== Task to complete ==
Print verbatim the entries starting at the line that contains "This screenshot has height=712, width=1080." and ending at the line that contains "pyautogui.click(x=16, y=281)", both of those lines included.

== Provided data ==

==============================

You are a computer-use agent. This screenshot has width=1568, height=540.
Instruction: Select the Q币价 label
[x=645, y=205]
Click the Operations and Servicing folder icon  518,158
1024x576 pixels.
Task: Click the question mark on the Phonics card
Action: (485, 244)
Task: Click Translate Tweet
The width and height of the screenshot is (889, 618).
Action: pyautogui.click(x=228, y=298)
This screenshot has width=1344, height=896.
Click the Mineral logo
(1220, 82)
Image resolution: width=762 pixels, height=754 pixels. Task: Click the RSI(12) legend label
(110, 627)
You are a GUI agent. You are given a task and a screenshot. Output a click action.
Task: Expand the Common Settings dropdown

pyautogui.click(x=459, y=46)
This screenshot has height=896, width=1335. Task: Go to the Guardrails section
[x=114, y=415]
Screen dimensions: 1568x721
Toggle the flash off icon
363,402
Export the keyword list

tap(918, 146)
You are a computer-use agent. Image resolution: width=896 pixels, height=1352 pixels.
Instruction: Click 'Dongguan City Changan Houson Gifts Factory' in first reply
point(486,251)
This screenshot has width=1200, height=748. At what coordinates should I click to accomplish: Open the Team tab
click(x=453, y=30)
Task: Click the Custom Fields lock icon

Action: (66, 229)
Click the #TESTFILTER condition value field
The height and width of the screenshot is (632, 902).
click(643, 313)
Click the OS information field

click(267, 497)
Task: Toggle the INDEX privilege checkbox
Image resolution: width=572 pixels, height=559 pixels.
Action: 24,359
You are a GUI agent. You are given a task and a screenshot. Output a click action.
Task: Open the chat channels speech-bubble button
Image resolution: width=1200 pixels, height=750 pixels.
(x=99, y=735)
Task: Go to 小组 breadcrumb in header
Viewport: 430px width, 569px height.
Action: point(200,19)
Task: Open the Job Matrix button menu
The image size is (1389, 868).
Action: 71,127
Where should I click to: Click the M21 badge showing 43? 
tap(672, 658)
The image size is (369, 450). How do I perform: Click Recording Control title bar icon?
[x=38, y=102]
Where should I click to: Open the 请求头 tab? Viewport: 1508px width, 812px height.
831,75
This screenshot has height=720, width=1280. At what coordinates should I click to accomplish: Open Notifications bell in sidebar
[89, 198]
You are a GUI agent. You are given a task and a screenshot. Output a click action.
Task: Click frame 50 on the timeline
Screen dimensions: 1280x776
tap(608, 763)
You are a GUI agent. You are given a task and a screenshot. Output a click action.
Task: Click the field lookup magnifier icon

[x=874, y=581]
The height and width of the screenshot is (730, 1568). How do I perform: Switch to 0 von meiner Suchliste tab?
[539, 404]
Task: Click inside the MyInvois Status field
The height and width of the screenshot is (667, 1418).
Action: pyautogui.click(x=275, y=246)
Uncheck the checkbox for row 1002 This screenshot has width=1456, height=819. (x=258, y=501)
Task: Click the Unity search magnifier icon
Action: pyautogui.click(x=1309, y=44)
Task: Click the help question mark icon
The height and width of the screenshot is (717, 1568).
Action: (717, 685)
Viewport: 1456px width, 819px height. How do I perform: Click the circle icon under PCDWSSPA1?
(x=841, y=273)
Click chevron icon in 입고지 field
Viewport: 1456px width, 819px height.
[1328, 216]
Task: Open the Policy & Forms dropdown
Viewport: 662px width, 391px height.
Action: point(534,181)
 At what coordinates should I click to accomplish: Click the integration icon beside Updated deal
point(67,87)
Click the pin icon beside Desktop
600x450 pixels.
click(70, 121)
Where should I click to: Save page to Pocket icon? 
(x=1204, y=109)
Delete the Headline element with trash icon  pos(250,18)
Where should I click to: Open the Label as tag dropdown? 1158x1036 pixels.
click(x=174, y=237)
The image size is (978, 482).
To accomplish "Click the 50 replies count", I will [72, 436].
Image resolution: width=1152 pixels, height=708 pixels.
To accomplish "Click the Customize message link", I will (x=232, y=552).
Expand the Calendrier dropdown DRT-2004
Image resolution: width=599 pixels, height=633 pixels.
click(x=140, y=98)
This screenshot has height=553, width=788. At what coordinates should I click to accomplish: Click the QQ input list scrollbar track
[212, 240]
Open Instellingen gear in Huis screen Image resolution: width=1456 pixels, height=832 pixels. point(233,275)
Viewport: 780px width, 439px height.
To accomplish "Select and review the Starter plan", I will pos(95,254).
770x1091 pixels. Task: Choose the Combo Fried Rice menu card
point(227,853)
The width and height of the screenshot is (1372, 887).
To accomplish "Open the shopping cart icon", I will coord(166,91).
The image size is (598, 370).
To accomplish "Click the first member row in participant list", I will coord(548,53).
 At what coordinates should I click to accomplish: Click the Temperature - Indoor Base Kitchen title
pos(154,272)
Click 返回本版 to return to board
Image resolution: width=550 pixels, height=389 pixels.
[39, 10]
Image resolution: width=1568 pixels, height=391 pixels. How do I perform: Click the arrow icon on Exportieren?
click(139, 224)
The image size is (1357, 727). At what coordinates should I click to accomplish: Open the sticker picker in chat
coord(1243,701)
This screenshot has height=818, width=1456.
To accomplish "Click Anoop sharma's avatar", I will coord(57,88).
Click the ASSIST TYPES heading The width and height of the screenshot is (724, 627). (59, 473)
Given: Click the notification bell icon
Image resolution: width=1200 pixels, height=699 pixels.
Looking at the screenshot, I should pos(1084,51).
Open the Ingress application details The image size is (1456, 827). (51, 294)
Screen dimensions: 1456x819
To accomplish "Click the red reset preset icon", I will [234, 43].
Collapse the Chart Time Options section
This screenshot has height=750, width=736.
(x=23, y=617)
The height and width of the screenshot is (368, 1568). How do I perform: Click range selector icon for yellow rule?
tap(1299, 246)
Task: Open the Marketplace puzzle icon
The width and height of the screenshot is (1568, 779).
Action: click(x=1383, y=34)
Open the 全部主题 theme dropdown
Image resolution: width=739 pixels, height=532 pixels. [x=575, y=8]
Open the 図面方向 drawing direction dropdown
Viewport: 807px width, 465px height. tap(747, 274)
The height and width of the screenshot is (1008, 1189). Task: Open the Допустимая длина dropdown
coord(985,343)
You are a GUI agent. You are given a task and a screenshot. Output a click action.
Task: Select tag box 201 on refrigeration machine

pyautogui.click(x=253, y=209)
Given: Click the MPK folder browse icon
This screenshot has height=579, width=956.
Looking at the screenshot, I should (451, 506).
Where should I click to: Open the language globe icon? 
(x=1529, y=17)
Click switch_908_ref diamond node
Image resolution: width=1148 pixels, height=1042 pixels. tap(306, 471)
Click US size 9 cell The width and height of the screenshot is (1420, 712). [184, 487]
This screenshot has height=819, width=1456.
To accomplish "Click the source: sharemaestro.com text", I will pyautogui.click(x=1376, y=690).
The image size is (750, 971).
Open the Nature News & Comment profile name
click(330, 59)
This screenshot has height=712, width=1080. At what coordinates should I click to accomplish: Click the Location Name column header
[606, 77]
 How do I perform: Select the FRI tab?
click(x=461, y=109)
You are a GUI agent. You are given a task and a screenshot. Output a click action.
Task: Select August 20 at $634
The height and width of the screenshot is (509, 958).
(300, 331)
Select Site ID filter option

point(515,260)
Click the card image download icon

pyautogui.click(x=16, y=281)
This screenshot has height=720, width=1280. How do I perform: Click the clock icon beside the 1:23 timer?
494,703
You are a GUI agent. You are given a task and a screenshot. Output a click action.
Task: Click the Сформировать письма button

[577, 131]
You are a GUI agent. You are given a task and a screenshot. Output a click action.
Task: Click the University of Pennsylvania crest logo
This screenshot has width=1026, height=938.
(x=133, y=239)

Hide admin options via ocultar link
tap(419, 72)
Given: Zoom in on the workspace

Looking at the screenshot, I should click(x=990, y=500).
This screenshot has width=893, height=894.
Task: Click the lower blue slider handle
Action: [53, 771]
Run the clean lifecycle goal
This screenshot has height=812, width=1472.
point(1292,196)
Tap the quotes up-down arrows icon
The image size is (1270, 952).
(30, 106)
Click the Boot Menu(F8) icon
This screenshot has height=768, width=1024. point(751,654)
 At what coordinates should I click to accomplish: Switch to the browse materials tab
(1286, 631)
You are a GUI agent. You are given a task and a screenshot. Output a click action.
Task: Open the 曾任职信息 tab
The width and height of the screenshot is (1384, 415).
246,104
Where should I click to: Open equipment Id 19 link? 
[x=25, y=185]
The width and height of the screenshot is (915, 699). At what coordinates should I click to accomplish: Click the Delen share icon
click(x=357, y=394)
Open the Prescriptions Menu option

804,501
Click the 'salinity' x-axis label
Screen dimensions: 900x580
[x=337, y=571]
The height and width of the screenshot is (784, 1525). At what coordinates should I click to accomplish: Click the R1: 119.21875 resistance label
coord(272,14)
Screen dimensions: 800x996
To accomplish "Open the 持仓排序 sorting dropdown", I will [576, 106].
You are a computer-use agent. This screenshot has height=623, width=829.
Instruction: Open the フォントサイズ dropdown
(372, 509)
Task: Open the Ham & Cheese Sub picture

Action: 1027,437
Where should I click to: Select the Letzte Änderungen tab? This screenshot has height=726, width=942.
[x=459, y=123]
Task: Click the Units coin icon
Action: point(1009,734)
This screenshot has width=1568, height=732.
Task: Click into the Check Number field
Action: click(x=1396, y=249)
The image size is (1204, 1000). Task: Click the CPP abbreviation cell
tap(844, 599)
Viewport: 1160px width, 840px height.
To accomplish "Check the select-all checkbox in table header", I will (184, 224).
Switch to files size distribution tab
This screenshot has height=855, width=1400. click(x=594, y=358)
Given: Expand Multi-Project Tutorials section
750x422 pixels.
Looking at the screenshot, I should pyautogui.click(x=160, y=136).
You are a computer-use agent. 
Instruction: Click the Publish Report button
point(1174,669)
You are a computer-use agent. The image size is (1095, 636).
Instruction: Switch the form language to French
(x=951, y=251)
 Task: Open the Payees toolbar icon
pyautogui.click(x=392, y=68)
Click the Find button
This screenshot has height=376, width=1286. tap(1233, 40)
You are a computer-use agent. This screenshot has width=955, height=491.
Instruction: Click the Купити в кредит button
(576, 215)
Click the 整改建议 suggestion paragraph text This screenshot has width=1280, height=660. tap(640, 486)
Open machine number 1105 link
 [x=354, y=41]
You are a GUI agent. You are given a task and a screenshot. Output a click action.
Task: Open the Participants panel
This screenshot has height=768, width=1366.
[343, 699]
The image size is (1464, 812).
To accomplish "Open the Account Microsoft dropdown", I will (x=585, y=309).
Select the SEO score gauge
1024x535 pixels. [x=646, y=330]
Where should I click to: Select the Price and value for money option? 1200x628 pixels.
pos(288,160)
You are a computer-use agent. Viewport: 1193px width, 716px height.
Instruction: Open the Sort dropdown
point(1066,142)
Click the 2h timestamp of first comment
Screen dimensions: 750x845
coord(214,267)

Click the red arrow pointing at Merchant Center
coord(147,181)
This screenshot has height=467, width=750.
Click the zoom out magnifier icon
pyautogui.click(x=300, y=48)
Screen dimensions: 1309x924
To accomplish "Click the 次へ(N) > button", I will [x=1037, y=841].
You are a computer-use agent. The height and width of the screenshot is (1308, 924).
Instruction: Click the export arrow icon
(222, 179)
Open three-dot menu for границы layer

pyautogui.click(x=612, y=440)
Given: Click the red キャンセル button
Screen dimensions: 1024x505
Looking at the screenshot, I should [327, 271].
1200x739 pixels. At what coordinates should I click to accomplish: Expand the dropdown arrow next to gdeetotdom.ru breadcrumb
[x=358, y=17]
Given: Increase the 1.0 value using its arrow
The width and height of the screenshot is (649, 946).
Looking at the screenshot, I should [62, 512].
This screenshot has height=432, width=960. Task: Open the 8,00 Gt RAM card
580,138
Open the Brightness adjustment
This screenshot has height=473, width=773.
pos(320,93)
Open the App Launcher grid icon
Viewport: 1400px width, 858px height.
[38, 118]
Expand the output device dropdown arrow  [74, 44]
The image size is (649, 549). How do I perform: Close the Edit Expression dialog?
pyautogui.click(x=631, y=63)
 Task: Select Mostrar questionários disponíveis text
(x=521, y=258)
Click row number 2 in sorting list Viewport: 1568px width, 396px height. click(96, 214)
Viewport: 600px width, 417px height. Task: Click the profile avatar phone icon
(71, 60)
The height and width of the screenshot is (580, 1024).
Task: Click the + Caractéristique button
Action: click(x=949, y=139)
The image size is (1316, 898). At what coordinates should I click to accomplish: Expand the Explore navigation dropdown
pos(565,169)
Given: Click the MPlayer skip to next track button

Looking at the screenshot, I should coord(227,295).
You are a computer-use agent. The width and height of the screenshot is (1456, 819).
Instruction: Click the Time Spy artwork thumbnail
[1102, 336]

==============================

== Written solution ==
This screenshot has height=712, width=1080. At what coordinates should I click to accomplish: Click the Location Name column header
[606, 77]
 How do I perform: Select the FRI tab?
click(x=461, y=109)
You are a GUI agent. You are given a task and a screenshot. Output a click action.
Task: Select August 20 at $634
The height and width of the screenshot is (509, 958).
(300, 331)
Select Site ID filter option

point(515,260)
Click the card image download icon

pyautogui.click(x=16, y=281)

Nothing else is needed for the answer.